Task brief —
The lines to be extracted run from the start of the listing through the line containing "Task: Enable Larger close button checkbox"; copy them exactly and nothing else.

Supplied material —
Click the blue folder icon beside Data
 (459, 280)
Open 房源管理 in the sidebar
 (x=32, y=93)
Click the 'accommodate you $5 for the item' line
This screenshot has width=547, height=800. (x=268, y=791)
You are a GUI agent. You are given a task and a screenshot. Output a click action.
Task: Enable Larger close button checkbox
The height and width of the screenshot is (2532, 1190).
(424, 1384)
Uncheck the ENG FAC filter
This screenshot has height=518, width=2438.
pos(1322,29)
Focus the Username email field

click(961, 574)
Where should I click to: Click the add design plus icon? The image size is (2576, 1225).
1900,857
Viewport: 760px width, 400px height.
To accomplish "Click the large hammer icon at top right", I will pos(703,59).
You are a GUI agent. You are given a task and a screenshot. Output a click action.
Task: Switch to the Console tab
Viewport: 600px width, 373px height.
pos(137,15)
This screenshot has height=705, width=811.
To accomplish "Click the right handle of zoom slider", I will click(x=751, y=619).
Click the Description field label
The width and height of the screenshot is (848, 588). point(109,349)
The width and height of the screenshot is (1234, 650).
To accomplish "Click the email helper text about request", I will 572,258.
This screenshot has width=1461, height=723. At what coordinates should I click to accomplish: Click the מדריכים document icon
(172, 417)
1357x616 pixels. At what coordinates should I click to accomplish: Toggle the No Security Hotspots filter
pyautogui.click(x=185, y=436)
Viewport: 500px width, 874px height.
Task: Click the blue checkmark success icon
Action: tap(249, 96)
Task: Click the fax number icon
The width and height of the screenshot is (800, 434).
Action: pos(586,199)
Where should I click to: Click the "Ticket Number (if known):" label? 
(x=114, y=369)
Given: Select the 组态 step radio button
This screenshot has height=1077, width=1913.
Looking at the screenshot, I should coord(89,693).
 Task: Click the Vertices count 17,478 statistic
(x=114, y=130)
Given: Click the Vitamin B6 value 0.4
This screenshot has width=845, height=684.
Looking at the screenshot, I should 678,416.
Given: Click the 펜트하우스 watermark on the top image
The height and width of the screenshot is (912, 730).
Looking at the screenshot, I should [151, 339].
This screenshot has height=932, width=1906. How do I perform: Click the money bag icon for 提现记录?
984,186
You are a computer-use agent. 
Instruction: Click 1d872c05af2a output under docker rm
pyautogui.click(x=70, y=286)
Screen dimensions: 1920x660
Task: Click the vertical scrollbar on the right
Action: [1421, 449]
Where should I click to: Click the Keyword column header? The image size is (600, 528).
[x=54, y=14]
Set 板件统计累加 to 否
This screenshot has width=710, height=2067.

Response box —
Click the blue folder icon beside Data
 (459, 280)
Open 房源管理 in the sidebar
 (x=32, y=93)
Click the 'accommodate you $5 for the item' line
This screenshot has width=547, height=800. (x=268, y=791)
You are a GUI agent. You are given a task and a screenshot. Output a click action.
Task: Enable Larger close button checkbox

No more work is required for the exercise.